• _Exercise requirements_
a - In the article about Florida and professional sports, repeat the part that opens with "That was then, and" and closes with "the Big Apple.", swapping "Wednesday" for "Thursday".
b - Carry on the article about Florida welcoming professional sports teams from the point where it stops.

• _Quoted passage_
######

Florida Invites All Professional Sports to Play and Practice There, Even Those From New York

It wasn't that long ago that Florida Gov. Ron DeSantis said his state would screen all passengers flying from the tri-state area around New York City into Florida for coronavirus. Those who tested positive would go into a mandatory quarantine.

That was then, and this is now.

DeSantis on Wednesday said Florida was open for all professional sports teams to play and practice. Even those Yankees, Mets and all other teams from the Big Apple.

"One thing I am going to do, probably this week, is all professional sports are welcome here for practicing and for playing," DeSantis said during his daily coronavirus news briefing. "Now, we're not going to necessarily have fans."

The announcement comes one day after Arizona Gov. Doug Ducey said pro sports will return to his state, also without fans.

Both DeSantis and Ducey are Republican governors, and some of the harder hit states are governed by a Democrat leader.

######

• _Extracted records_
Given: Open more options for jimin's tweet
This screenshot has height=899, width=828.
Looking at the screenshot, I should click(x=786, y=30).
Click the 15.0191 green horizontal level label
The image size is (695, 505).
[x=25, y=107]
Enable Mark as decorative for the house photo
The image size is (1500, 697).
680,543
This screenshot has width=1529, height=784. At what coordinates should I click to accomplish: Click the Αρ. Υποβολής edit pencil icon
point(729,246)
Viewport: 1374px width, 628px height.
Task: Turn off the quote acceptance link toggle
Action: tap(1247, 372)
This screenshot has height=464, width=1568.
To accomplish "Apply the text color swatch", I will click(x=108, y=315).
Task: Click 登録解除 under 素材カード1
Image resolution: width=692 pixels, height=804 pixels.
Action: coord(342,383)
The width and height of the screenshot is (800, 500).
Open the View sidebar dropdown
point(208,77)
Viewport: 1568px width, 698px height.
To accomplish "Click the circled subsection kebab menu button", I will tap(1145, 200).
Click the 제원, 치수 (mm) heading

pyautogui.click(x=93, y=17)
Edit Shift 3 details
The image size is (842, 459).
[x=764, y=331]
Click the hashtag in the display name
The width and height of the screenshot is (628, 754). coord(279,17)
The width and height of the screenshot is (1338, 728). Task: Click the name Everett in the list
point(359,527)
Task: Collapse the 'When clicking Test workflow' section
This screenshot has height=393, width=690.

######

• _Responses to the exercise_
a -
That was then, and this is now.

DeSantis on Thursday said Florida was open for all professional sports teams to play and practice. Even those Yankees, Mets and all other teams from the Big Apple.

b -
The sports world has been shut down for more than two months now, starting with the NBA abruptly stopping its season because of the spread of COVID-19, also known as the coronavirus pandemic. A player from the Utah Jazz tested positive for COVID-19 on March 11, and the NBA suddenly put an indefinite stop to its season and subsequent playoffs.

A day later, the NHL and Major League Baseball postponed their seasons, and the NCAA canceled everything on its calendar for the remainder of the school year, including canceling the men's March Madness basketball tournament.

Since then, the sports world came to a stop. During that time, New York City became the world's biggest hot spot for the spread of COVID-19, and DeSantis issued his mandate that all tri-state passengers would be screened and quarantined.

Sports are slowly beginning to trickle back into American life, but only through TV. This includes last weekend's UFC fights in Jacksonville, Florida. NASCAR returns this Sunday with the Cup Series in Darlington, South Carolina.

Florida has enough facilities to accommodate all kinds of sports events, and has the service industry of hotels and restaurants to support such a grandiose invitation to all sports teams. There are Major League Baseball parks in Miami and Tampa Bay, but also a plethora of minor league parks that play home to baseball's Grapefruit League for Spring Training. If there are no fans, then stadium size should not matter.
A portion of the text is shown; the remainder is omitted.